MEDIA Lab: Depressionen, Ohnmacht

Die Zahl der Nachrichten-Abstinenzler steigt, wie neueste Umfragen belegen. Warum eigentlich?

Immer mehr Mediennutzer verweigern sich dem Nachrichten-Konsum. Dies zählt zu den spannenderen Erkenntnissen des Digital News Report, den das Reuters Institut der Universität Oxford jährlich vorlegt. Inzwischen sind es im Durchschnitt schon 32 Prozent der Befragten aus 38 Ländern, in denen die beteiligten Forschungspartner Daten erheben. Das sind drei Prozentpunkte mehr als vor zwei Jahren. Deutschland belegt mit 25 Prozent einen hinteren Platz. Auch dieser Wert ist für eine Demokratie alarmierend, deren Wohlergehen auch von einer informierten Wählerschaft mit abhängt.

In Großbritannien ist die Zahl der Verweigerer um elf Prozentpunkte gestiegen, mutmaßlich „angetrieben von Langeweile, Wut oder Traurigkeit“ über die Brexit-Kapriolen, so Antonis Kalogeropoulos vom Reuters Institute. Spitzenwerte im Ranking der Nachrichtenabstinenz belegen Kroatien und die Türkei mit 56 und 55 Prozent, eine sehr hohe Rate haben mit 41 Prozent auch die USA. Die eifrigsten News-Konsumenten in Europa befinden sich in Dänemark und Finnland. Dort gibt es 15 und 17 Prozent News-Abstinenzler.

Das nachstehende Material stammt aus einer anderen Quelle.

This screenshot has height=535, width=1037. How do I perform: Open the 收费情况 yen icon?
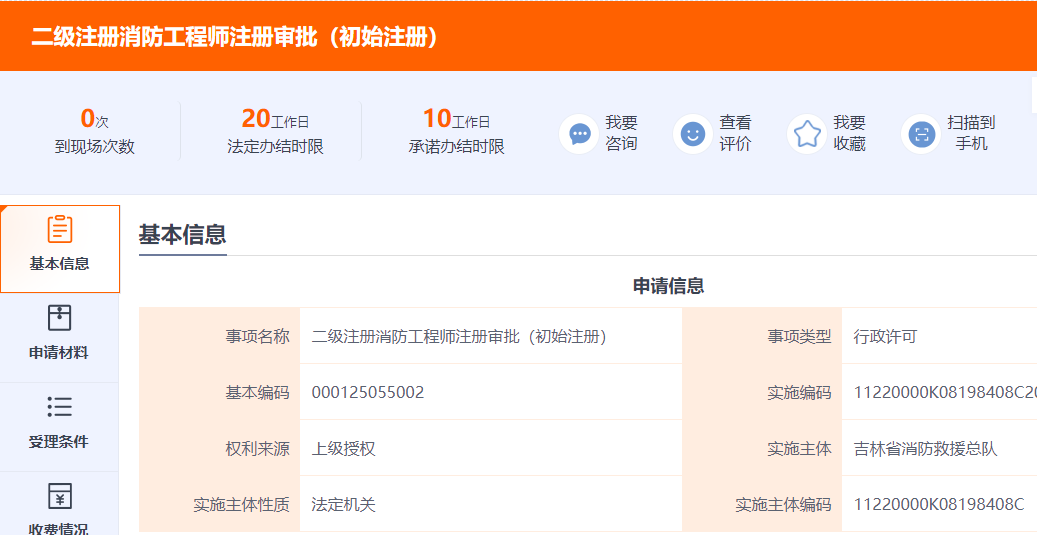point(60,496)
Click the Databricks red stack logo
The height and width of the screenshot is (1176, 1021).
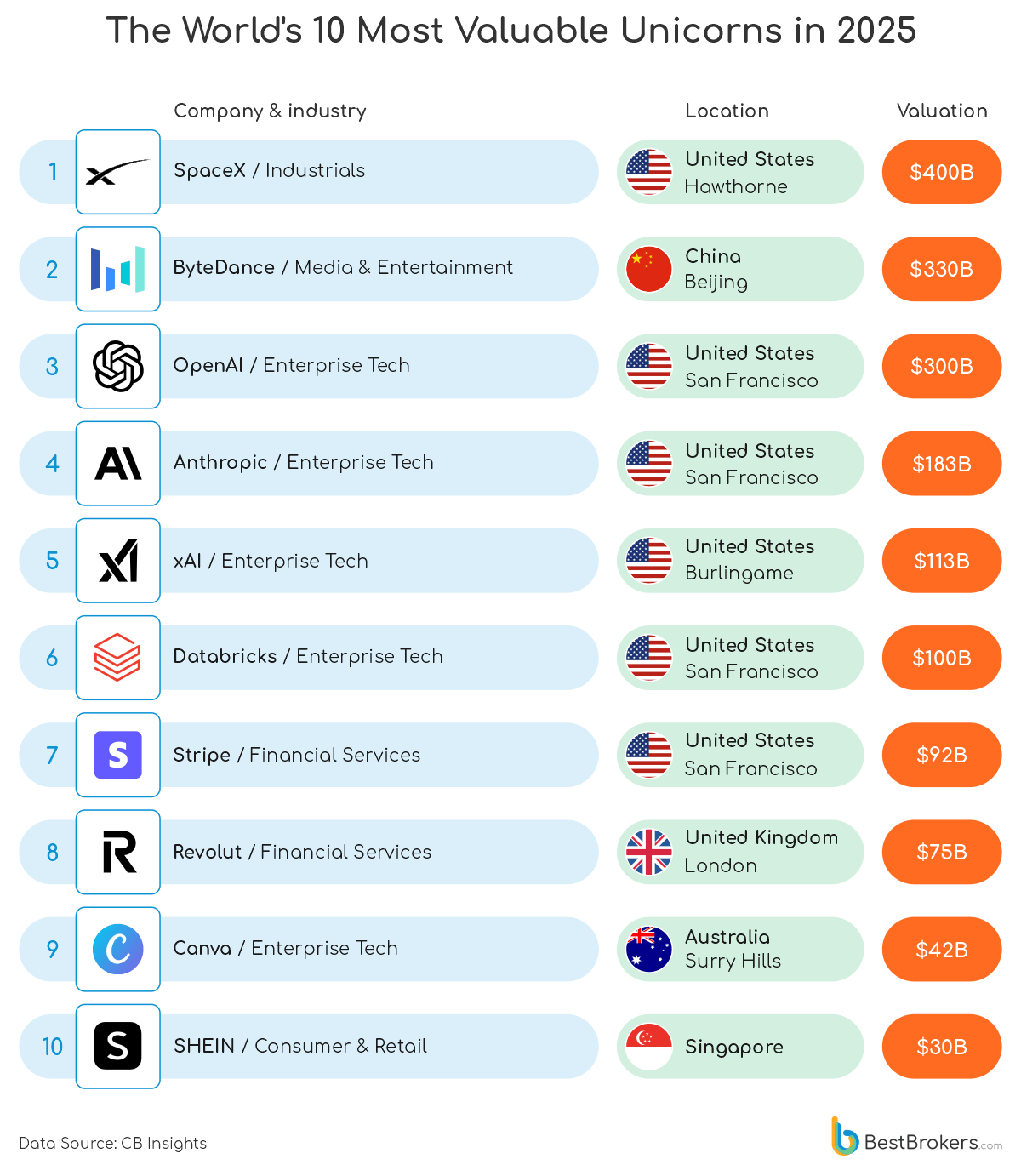click(x=117, y=658)
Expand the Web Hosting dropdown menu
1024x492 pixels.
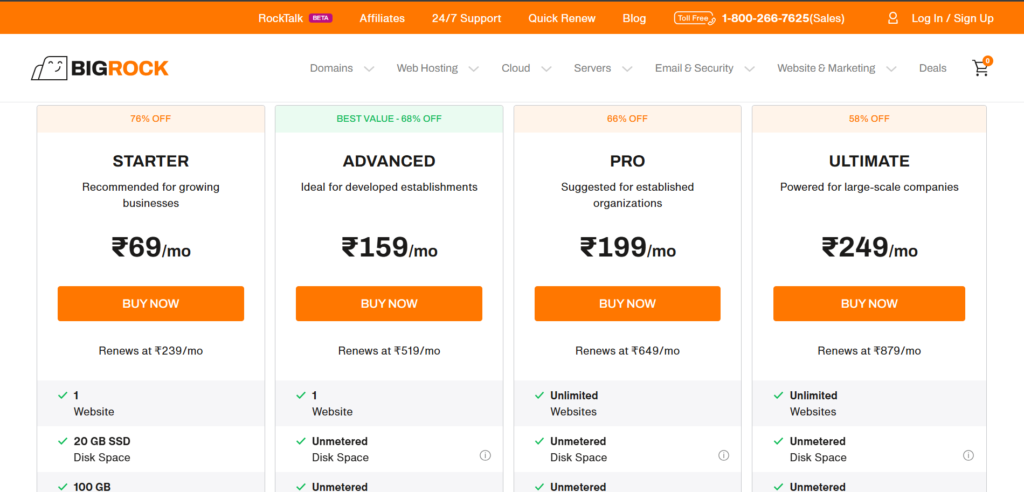[x=438, y=68]
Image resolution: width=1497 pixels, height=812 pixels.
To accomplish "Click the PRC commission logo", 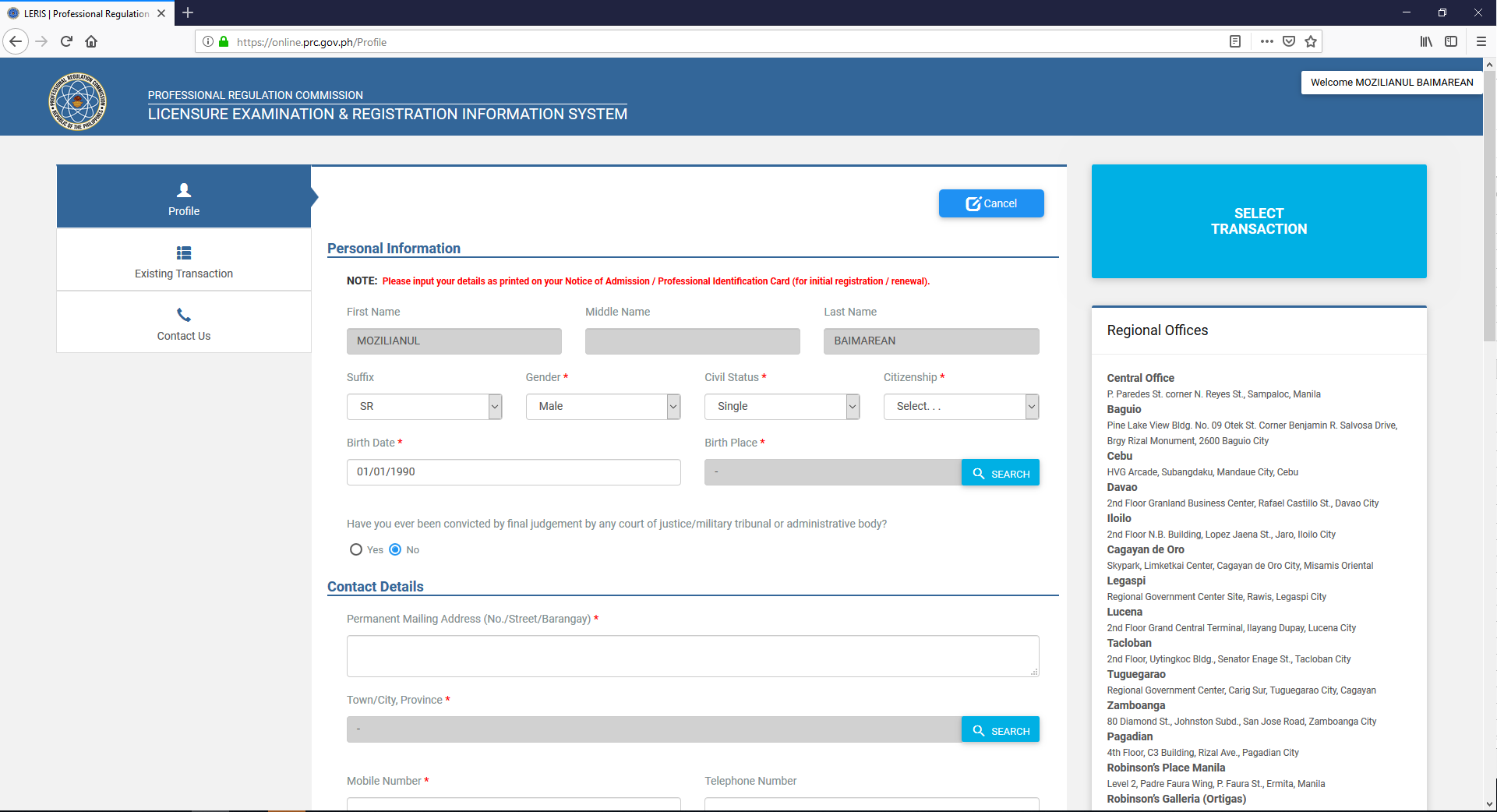I will pyautogui.click(x=77, y=101).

Die Forscher spürten ein Jahr zuvor auch den Gründen für das Phänomen nach: Knapp die Hälfte der Befragten gaben negative Auswirkungen auf ihre Laune an, 37 Prozent meinten, sie könnten sich nicht auf die Nachrichten verlassen. Auch diese Werte variieren stark von Land zu Land. In Polen beklagten die meisten Befragten die Einseitigkeit und die Unzuverlässigkeit der Nachrichten.

In Großbritannien und den USA waren es mit 60 sowie 57 Prozent weit mehr als die Hälfte der Verweigerer, die sich ihre Stimmung nicht durch „bad news“ verderben lassen wollten. Es braucht nicht viel Phantasie, um sich vorzustellen, weshalb viele von uns es dem Vogel Strauß gleichtun. 39 Prozent der Befragten gaben laut Digital News Report zu Protokoll, die Medien würden zu negativ berichten. Joshua Benton vom Nieman Lab der Harvard University sagt, es solle Journalisten nicht wundern, wenn sich die Nutzer gegen sie entschieden, schlichtweg, weil „Nachrichtenkonsum stresst, weil er Angst, Depressionen sowie Ohnmachts- und Erschöpfungsgefühle“ erzeugt.